There are different ways in which HRT can be given. The different routes of delivery have different risks associated with them and some women may be strongly advised to take one form of HRT over another due to pre-existing medical conditions. Personal choice also comes into which method would be prescribed.
In addition it is important to note that if a woman is taking combined HRT (with two hormones) then these can be given together in one route or separated out and given by different methods eg oestrogen as a patch and progesterone as a tablet or a combined patch with both hormones.
- Transdermal (through the skin)
This is the safest way to give oestrogen as it has the lowest risk of blood clots and is a bioidentical form of oestrogen which has the same structure as the oestrogen we produce in our own bodies.
Transdermal oestrogen has the advantage that it is absorbed through the skin and thus avoids being broken down in the gut and the liver and may give fewer gastric side effects such as nausea.
It is also a better choice for women who have medical problems that affect their gastrointestinal tract such as Crohn’s disease and ulcerative colitis or in those with liver disease.
The options to take oestrogen in a ‘through the skin’ preparation are via a gel, spray or a patch.
The patches come as oestrogen only or as a combined patch with progesterone. The patches are applied twice weekly and there is a once weekly preparation available in the combined patch.
The spray and gel is oestrogen only and would require separate progesterone if a woman has a womb (and therefore needs both oestrogen and progesterone). The spray and gel are applied daily.
See below for progesterone preparations
- Oral tablets
These can be given as oestrogen alone or in a combined tablet with progesterone and is taken daily.
The tablets are broken down and absorbed in the gastrointestinal tract.
Progesterone can be given through the skin in a combination patch with oestrogen. The progesterone in the patches is a synthetic progesterone (progestogen).
- Oral tablets
Progesterone is available as a combined tablet with oestrogen or can be given separately. Most of the combination tablets contain progestogen (synthetic).
Body identical progesterone (micronized progesterone) is mostly given as a separate tablet but there is one preparation that is a combined tablet with oestrogen.

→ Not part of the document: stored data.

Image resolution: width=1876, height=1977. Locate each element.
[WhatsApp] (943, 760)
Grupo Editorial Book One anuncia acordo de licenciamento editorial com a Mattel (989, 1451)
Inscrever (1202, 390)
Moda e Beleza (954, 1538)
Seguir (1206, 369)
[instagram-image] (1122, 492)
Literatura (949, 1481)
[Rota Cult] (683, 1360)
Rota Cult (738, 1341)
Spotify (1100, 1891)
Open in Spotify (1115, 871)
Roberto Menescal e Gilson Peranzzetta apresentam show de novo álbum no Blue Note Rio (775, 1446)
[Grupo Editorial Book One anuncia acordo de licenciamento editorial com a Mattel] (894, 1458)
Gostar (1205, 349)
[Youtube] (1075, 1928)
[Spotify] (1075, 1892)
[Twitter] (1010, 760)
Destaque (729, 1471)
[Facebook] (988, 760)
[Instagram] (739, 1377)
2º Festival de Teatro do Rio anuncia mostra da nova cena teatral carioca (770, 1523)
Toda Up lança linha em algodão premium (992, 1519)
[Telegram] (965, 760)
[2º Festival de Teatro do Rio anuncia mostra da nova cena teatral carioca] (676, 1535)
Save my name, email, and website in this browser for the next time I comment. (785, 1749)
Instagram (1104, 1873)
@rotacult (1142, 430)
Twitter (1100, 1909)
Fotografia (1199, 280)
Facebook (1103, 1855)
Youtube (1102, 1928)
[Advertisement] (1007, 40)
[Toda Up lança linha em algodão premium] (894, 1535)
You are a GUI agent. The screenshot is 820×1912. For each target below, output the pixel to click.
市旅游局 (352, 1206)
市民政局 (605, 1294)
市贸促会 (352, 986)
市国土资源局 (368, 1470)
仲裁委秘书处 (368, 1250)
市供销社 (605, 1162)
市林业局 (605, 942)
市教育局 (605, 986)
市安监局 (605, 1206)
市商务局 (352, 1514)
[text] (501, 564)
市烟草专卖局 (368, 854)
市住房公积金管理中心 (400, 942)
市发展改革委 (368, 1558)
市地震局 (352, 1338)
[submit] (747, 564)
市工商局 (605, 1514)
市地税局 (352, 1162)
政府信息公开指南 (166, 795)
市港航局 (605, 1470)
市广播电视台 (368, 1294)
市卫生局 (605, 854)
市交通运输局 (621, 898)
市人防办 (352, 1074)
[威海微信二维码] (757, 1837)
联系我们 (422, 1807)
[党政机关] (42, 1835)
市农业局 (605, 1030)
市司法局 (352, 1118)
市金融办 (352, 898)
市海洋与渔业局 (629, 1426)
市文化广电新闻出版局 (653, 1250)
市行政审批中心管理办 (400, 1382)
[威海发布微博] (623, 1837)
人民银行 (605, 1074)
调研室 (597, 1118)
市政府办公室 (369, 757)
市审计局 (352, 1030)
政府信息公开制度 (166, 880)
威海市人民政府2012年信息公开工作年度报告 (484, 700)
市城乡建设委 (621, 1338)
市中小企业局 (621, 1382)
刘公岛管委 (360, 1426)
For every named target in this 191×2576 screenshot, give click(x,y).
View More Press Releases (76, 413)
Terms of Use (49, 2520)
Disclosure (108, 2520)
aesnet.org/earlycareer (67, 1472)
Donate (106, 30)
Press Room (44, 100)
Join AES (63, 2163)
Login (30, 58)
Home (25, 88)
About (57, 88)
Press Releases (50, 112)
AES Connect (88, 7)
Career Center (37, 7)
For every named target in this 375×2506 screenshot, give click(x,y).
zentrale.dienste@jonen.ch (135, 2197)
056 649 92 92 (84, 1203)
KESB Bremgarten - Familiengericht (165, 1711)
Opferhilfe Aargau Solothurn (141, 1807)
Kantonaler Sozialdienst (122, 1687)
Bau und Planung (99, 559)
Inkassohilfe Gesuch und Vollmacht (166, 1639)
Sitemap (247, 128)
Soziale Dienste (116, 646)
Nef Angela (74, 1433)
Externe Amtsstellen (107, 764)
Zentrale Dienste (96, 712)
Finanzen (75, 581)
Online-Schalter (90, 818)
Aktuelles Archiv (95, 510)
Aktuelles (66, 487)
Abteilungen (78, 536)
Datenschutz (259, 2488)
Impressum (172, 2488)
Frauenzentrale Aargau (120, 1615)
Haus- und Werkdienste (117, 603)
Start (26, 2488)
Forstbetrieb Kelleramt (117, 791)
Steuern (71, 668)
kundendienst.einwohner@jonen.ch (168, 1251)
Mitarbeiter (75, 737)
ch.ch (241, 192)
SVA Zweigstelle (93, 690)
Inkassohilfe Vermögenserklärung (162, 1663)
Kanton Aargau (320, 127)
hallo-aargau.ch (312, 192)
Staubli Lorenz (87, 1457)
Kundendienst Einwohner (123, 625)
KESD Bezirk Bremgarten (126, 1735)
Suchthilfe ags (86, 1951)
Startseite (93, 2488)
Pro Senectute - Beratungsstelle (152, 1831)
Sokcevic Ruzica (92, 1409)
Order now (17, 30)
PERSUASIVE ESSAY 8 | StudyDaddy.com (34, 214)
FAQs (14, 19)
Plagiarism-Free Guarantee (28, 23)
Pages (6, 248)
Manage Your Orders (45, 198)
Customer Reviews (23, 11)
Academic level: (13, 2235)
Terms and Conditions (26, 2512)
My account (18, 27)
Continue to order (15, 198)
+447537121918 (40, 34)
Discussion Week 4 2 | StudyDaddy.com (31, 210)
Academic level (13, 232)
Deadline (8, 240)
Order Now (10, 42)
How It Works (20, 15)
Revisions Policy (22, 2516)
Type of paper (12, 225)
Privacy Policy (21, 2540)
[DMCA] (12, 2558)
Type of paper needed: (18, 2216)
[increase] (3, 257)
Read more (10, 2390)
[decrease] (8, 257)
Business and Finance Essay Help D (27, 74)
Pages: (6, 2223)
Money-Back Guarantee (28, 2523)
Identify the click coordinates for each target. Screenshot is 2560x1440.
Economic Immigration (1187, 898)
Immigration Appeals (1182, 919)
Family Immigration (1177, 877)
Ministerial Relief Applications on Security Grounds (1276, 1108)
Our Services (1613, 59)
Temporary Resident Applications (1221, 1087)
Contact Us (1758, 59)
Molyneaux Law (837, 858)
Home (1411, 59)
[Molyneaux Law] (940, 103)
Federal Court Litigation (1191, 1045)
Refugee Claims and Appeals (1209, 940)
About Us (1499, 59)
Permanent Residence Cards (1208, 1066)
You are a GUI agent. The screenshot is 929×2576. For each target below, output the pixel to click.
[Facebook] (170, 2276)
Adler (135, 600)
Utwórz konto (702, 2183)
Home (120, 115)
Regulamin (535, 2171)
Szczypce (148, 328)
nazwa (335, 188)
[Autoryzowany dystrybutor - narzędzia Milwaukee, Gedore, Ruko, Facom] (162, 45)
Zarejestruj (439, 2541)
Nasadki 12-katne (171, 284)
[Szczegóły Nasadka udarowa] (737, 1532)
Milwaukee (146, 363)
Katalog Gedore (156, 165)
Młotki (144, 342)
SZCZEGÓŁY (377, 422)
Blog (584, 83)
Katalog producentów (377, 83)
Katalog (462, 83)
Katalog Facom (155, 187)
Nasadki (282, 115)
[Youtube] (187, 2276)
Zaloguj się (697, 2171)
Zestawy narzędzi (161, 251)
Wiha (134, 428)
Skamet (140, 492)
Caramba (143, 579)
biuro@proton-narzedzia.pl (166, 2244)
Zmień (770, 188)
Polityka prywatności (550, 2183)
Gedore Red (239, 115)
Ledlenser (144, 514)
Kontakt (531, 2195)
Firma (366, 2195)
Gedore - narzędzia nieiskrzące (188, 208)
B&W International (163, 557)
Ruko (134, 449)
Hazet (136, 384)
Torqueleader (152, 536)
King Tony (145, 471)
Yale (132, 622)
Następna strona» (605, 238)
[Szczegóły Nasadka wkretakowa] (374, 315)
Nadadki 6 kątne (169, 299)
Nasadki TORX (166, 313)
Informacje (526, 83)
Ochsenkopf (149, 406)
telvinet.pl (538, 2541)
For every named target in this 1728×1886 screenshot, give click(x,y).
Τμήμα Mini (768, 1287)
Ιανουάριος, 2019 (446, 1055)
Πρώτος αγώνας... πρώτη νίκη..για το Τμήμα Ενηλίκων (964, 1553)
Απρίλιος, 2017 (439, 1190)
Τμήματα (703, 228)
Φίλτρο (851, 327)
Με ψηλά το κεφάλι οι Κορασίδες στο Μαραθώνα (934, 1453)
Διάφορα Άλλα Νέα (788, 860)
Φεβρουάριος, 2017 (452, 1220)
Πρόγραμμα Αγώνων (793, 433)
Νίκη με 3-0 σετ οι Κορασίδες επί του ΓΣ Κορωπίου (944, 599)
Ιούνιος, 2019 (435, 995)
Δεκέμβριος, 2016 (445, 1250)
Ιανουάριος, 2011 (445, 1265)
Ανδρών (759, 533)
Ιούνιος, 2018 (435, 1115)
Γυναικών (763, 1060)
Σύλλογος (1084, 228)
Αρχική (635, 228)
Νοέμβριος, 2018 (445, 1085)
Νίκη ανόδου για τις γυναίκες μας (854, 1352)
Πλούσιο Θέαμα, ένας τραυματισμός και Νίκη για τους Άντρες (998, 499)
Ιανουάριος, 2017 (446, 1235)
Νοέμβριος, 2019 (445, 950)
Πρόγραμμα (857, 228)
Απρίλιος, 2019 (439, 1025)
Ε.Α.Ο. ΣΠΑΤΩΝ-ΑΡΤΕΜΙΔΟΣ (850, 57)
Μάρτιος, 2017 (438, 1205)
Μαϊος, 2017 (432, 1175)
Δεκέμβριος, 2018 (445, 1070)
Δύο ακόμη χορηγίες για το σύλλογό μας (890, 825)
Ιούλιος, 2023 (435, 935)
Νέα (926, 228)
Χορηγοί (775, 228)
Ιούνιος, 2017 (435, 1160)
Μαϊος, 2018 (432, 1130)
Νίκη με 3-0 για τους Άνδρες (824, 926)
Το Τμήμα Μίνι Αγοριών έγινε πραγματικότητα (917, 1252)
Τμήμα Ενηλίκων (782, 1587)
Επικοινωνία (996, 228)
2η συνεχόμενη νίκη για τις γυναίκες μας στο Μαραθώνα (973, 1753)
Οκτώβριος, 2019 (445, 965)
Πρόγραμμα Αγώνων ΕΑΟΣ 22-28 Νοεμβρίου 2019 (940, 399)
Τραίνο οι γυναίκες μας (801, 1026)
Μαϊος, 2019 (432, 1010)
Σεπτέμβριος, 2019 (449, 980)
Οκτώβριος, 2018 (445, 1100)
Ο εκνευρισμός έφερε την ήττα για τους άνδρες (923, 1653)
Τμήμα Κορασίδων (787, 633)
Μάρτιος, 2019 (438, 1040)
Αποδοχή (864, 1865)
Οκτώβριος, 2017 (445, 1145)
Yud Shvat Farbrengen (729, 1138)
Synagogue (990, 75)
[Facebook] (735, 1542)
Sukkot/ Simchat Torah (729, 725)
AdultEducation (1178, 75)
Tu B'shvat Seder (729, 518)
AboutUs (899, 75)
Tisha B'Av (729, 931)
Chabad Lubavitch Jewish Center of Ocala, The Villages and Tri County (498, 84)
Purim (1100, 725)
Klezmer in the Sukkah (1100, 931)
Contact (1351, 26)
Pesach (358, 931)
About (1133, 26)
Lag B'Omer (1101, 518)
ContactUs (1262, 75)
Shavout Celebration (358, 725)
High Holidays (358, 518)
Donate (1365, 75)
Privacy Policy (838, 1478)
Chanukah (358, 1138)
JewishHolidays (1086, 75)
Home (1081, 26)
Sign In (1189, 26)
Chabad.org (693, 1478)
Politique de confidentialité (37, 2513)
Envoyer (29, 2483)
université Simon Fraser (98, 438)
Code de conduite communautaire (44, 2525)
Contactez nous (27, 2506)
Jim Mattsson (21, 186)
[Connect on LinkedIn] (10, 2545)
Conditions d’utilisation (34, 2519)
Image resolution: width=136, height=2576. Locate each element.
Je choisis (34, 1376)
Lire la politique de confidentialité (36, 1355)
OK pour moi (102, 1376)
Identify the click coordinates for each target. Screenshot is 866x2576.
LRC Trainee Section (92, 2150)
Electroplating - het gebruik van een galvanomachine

Micronised progesterone has the same structure as progesterone we produce naturally in our bodies and is made from yams. It is not available as a transdermal preparation as it has not been shown to be safe in protecting the lining of the womb.
- Intrauterine device
The progesterone component of HRT can be given straight into the womb via an interuterine device. The only licensed option for this for HRT in the UK is with a Mirena coil and this can be used for 5 years as part of HRT and of course provides contraception at the same time. Here are other interuterine devices available for contraception but they are not licensed for use as part of HRT.
This is a very low dose of synthetic Progestogen that mostly stays locally in the womb so for many women this option has fewer side effects than other synthetic progestogens in the patches or tablets.